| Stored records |

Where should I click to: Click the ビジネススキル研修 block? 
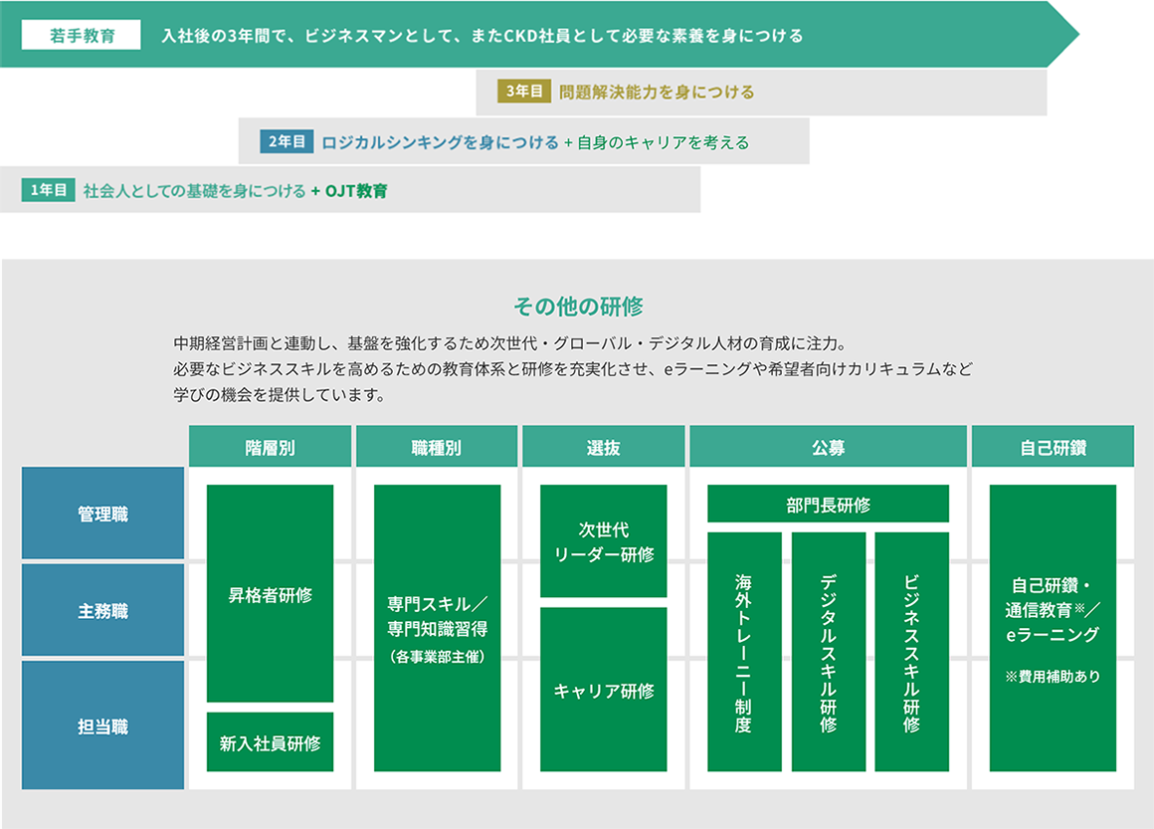click(x=911, y=652)
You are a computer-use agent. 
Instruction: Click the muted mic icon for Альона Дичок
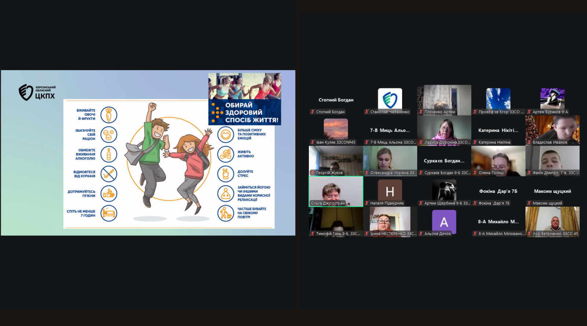point(421,234)
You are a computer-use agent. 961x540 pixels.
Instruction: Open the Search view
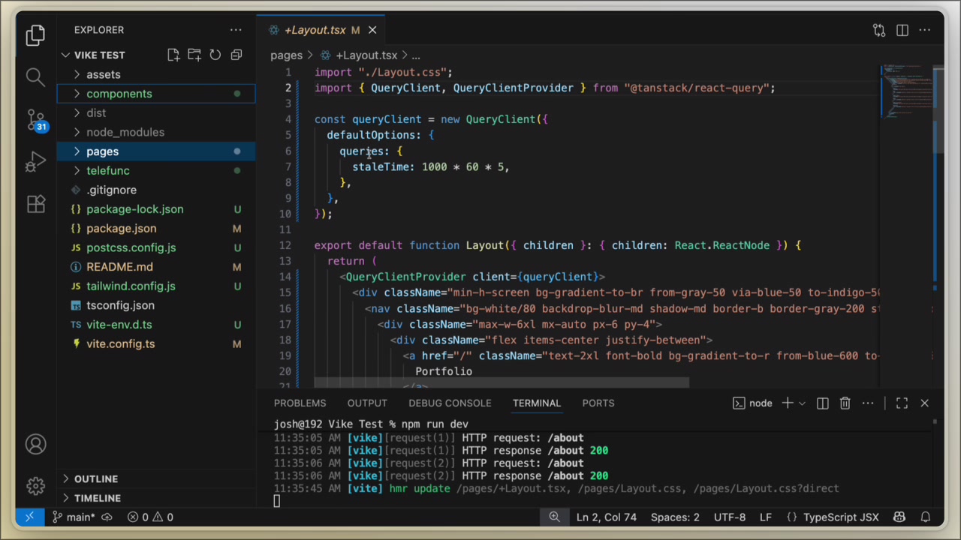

| Your objective |
Transcribe the data word for word, with no images.

| Your response |
Where should I click to: Click the ビジネススキル研修 block? 
click(x=911, y=652)
You are a computer-use agent. 
Instruction: Click the muted mic icon for Альона Дичок
point(421,234)
You are a computer-use agent. 961x540 pixels.
Instruction: Open the Search view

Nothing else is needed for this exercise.